En efecto, datos y relato fueron mímicamente terroríficos cuando la pandemia se hizo patente, cuando pudimos constatar en toda su crudeza que aquello no era un cuento chino o una estrategia geopolítica o geoeconómica. Pero cuando esos datos fueron evolucionando, a veces a mejor y otras muchas a peor, el relato se ha mantenido invariablemente terrorífico. No ha cambiado el pistón. Y viene a decirte, entre otras cosas, que eres un inconsciente o hasta un negacionista si simplemente dudas y te preguntas si ciertas medidas -restricciones, generalmente- están siendo realmente efectivas, a la vista de lo que simplemente ves. O cuando parece divisarse una nimia a luz al final de todo este túnel, se apresuran a advertirte de que puede ser otro tren que viene de frente… por la misma vía. Incluso los que en su día negaron la amenaza y decían que había que bajar el suflé, léase principalmente la OMS, pasaron a convertirse en portavoces y altavoces de los mensajes más agoreros y derrotistas, directos a acallar cualquier atisbo de optimismo. Pero hubo en realidad tantos enjambres desde los que se dijeron tantas cosas y luego lo contrario…
Venga de donde venga, quien lo impulse o lo imponga, ese relato no da margen al respiro. Si bajan los contagios, crece la presión hospitalaria, si ésta remite, han subido los muertos, si la vacuna avanza, vienen nuevas cepas. Siempre, por norma, el peor dato es el que va en el titular. Lo mismo si nos vamos a las consecuencias económicas, en las empresas y en el empleo; y no digamos cuando rodean el fango político, lo que pasa es que a eso estábamos más acostumbrados. Tampoco el relato admite contrastes. Como una letanía se subraya diariamente que son récord las cifras de tal país o tal región, sin molestarse en referir las pruebas que se hacen ahora frente a las que se hacían antes, si en España hoy se detectan un 60% de los casos y en abril un 5%, luego las cifras que nos daban entonces habría que multiplicarlas por 20. O cómo están los hospitales y las UCIs, sin ofrecernos la comparativa de cómo estaban hace uno o dos años por estas fechas, que es muy posible que, efectivamente, estén ahora bastante peor. Pero dígannoslo, así tendremos la información completa. En fin, ya se sabe que la mala noticia siempre vendió más que la buena, la mala previsión tiene más éxito, y que vivimos hoy dominados por la dictadura de las audiencias, el imperio de los clics… son epicentros diversos y muy cercanos a la superficie. Si los hay más profundos, algún día sabremos… o no.
No se olvide que también estamos en la época de los contenidos patrocinados y las informaciones dirigidas, más sibilinamente o con toda alevosía y desparpajo. Y que, como en todas las crisis, hay a quien le ha ido muy bien también en esta, entre otras cosas, porque saben leer muy bien el movimiento de las ondas elásticas. Se podría pensar también que tanta opereta coral abogando tenazmente por el confinamiento estricto y duradero, igual que tanta soflama incendiaria proclamando libertad, economía y fraternidad de barra libre, no van a ser fenómenos sísmicos aislados. El caso es que uno tiene a menudo la sensación de estar en medio de un terremoto perfecto. Del que no hay escapatoria, ni siquiera posibilidad de salir a la calle. El panorama que ve cuando se asoma está sembrado de grietas, pero el que escucha desde su aislada celda es para echarse a temblar.

# # # # # # #

Tarea A: Indique si cada afirmación concuerda con el fragmento y cite literalmente las palabras que lo deciden: (i) el relato cambió cuando los datos fueron evolucionando; (ii) la OMS figura entre quienes en su día negaron la amenaza; (iii) la mala noticia siempre vendió más que la buena.
Tarea B: Copie del fragmento, sin cambio alguno, el pasaje que va desde "No se olvide" hasta "echarse a temblar.".
Los datos no guardan relación alguna con el fragmento.

[Registros de una colección de datos]
# # # # # # #

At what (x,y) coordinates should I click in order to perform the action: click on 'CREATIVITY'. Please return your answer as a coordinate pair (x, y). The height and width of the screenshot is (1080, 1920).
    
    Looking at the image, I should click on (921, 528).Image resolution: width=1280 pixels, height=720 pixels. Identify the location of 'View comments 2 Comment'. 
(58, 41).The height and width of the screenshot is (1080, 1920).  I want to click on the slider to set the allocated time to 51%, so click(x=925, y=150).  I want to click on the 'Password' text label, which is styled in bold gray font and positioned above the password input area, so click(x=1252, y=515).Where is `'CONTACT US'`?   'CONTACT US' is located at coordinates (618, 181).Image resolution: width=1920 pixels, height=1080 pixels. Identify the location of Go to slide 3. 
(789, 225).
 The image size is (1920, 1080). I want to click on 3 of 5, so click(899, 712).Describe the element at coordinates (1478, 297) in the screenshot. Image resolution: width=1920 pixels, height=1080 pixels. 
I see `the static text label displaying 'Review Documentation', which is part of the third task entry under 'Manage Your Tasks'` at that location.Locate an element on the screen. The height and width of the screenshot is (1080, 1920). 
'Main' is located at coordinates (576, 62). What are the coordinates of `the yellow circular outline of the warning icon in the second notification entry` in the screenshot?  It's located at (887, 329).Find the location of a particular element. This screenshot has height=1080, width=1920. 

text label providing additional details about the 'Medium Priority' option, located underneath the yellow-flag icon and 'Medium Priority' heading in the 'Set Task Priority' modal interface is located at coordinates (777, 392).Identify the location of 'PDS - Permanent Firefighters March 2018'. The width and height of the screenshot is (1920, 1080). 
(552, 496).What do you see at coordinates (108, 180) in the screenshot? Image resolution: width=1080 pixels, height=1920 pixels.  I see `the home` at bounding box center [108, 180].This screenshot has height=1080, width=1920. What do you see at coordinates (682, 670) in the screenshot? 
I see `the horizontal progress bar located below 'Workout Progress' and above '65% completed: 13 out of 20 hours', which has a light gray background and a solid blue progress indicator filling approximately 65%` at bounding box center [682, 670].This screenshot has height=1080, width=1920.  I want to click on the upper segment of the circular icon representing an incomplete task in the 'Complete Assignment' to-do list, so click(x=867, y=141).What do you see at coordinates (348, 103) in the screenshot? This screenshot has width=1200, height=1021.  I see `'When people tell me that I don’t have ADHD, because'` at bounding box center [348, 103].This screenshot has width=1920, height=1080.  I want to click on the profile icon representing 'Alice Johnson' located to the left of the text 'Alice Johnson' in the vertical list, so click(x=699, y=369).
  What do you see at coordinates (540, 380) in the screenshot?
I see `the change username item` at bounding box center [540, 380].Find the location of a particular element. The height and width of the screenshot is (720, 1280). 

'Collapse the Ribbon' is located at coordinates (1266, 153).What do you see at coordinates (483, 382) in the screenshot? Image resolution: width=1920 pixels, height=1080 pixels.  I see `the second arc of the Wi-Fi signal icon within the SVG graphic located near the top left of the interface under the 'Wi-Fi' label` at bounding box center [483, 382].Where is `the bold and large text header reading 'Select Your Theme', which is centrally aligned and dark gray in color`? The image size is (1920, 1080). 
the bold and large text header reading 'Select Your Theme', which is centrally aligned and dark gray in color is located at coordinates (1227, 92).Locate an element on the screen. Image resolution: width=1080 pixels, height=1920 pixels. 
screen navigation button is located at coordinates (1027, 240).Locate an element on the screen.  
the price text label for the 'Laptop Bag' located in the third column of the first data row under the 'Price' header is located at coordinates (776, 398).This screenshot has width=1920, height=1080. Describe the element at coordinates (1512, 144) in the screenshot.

# # # # # # #

Respuesta A:
(i) No: "el relato se ha mantenido invariablemente terrorífico"
(ii) Sí: "Incluso los que en su día negaron la amenaza y decían que había que bajar el suflé, léase principalmente la OMS"
(iii) Sí: "ya se sabe que la mala noticia siempre vendió más que la buena"

Respuesta B:
No se olvide que también estamos en la época de los contenidos patrocinados y las informaciones dirigidas, más sibilinamente o con toda alevosía y desparpajo. Y que, como en todas las crisis, hay a quien le ha ido muy bien también en esta, entre otras cosas, porque saben leer muy bien el movimiento de las ondas elásticas. Se podría pensar también que tanta opereta coral abogando tenazmente por el confinamiento estricto y duradero, igual que tanta soflama incendiaria proclamando libertad, economía y fraternidad de barra libre, no van a ser fenómenos sísmicos aislados. El caso es que uno tiene a menudo la sensación de estar en medio de un terremoto perfecto. Del que no hay escapatoria, ni siquiera posibilidad de salir a la calle. El panorama que ve cuando se asoma está sembrado de grietas, pero el que escucha desde su aislada celda es para echarse a temblar.